== EXERCISE DATA ==
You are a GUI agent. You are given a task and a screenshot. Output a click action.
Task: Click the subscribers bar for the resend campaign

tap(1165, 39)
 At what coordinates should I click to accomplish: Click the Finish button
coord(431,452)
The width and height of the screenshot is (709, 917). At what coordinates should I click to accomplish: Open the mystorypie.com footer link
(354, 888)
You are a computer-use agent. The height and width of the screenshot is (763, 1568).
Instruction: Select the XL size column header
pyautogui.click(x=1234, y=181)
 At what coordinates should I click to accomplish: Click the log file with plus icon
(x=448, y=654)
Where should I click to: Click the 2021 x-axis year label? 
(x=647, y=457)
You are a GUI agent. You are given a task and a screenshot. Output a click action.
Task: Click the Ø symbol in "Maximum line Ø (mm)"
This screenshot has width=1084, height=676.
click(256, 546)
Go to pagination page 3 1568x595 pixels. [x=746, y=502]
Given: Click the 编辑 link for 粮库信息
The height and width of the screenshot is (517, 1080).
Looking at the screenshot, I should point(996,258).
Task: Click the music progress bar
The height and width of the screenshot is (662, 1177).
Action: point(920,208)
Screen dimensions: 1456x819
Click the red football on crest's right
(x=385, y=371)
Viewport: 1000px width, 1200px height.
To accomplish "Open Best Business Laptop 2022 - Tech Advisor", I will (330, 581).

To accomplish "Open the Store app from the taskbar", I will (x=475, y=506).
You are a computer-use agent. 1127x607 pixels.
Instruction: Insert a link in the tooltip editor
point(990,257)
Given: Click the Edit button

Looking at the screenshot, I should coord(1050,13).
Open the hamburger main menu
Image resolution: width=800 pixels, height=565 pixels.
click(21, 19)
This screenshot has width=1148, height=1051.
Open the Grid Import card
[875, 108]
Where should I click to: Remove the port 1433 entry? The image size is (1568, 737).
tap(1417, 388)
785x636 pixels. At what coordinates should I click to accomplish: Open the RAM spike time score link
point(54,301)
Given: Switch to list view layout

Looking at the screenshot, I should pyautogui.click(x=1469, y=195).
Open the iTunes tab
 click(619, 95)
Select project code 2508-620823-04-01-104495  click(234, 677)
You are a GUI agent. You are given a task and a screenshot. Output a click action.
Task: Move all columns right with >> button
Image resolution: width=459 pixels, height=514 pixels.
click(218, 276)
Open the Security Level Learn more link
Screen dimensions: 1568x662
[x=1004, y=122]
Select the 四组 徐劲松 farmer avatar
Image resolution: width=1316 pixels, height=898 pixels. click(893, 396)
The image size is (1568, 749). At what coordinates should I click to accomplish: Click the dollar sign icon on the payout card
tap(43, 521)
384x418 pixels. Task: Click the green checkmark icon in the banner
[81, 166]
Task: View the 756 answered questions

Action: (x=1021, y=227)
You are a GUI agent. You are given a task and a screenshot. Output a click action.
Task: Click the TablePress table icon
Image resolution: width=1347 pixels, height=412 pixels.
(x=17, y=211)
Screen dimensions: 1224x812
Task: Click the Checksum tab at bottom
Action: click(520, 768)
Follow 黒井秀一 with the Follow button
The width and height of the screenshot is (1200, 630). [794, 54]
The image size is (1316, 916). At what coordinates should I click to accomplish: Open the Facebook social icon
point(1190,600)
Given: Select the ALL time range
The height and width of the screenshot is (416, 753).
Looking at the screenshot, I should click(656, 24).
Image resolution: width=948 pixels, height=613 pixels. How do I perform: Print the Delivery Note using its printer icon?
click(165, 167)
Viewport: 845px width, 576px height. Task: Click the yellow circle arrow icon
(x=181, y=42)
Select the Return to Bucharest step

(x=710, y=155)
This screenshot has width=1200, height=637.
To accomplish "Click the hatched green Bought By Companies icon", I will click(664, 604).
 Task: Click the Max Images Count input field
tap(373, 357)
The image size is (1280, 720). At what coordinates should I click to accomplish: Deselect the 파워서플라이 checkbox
===
* [INSTRUCTIONS FOR THE TASK]:
Print the material once more. Change nothing.

* [RESPONSE TO THIS TASK]:
You are a GUI agent. You are given a task and a screenshot. Output a click action.
Task: Click the subscribers bar for the resend campaign

tap(1165, 39)
 At what coordinates should I click to accomplish: Click the Finish button
coord(431,452)
The width and height of the screenshot is (709, 917). At what coordinates should I click to accomplish: Open the mystorypie.com footer link
(354, 888)
You are a computer-use agent. The height and width of the screenshot is (763, 1568).
Instruction: Select the XL size column header
pyautogui.click(x=1234, y=181)
 At what coordinates should I click to accomplish: Click the log file with plus icon
(x=448, y=654)
Where should I click to: Click the 2021 x-axis year label? 
(x=647, y=457)
You are a GUI agent. You are given a task and a screenshot. Output a click action.
Task: Click the Ø symbol in "Maximum line Ø (mm)"
This screenshot has width=1084, height=676.
click(256, 546)
Go to pagination page 3 1568x595 pixels. [x=746, y=502]
Given: Click the 编辑 link for 粮库信息
The height and width of the screenshot is (517, 1080).
Looking at the screenshot, I should point(996,258).
Task: Click the music progress bar
The height and width of the screenshot is (662, 1177).
Action: point(920,208)
Screen dimensions: 1456x819
Click the red football on crest's right
(x=385, y=371)
Viewport: 1000px width, 1200px height.
To accomplish "Open Best Business Laptop 2022 - Tech Advisor", I will (330, 581).

To accomplish "Open the Store app from the taskbar", I will (x=475, y=506).
You are a computer-use agent. 1127x607 pixels.
Instruction: Insert a link in the tooltip editor
point(990,257)
Given: Click the Edit button

Looking at the screenshot, I should coord(1050,13).
Open the hamburger main menu
Image resolution: width=800 pixels, height=565 pixels.
click(21, 19)
This screenshot has width=1148, height=1051.
Open the Grid Import card
[875, 108]
Where should I click to: Remove the port 1433 entry? The image size is (1568, 737).
tap(1417, 388)
785x636 pixels. At what coordinates should I click to accomplish: Open the RAM spike time score link
point(54,301)
Given: Switch to list view layout

Looking at the screenshot, I should pyautogui.click(x=1469, y=195).
Open the iTunes tab
 click(619, 95)
Select project code 2508-620823-04-01-104495  click(234, 677)
You are a GUI agent. You are given a task and a screenshot. Output a click action.
Task: Move all columns right with >> button
Image resolution: width=459 pixels, height=514 pixels.
click(218, 276)
Open the Security Level Learn more link
Screen dimensions: 1568x662
[x=1004, y=122]
Select the 四组 徐劲松 farmer avatar
Image resolution: width=1316 pixels, height=898 pixels. click(893, 396)
The image size is (1568, 749). At what coordinates should I click to accomplish: Click the dollar sign icon on the payout card
tap(43, 521)
384x418 pixels. Task: Click the green checkmark icon in the banner
[81, 166]
Task: View the 756 answered questions

Action: (x=1021, y=227)
You are a GUI agent. You are given a task and a screenshot. Output a click action.
Task: Click the TablePress table icon
Image resolution: width=1347 pixels, height=412 pixels.
(x=17, y=211)
Screen dimensions: 1224x812
Task: Click the Checksum tab at bottom
Action: click(520, 768)
Follow 黒井秀一 with the Follow button
The width and height of the screenshot is (1200, 630). [794, 54]
The image size is (1316, 916). At what coordinates should I click to accomplish: Open the Facebook social icon
point(1190,600)
Given: Select the ALL time range
The height and width of the screenshot is (416, 753).
Looking at the screenshot, I should click(656, 24).
Image resolution: width=948 pixels, height=613 pixels. How do I perform: Print the Delivery Note using its printer icon?
click(165, 167)
Viewport: 845px width, 576px height. Task: Click the yellow circle arrow icon
(x=181, y=42)
Select the Return to Bucharest step

(x=710, y=155)
This screenshot has width=1200, height=637.
To accomplish "Click the hatched green Bought By Companies icon", I will click(664, 604).
 Task: Click the Max Images Count input field
tap(373, 357)
The image size is (1280, 720). At what coordinates should I click to accomplish: Deselect the 파워서플라이 checkbox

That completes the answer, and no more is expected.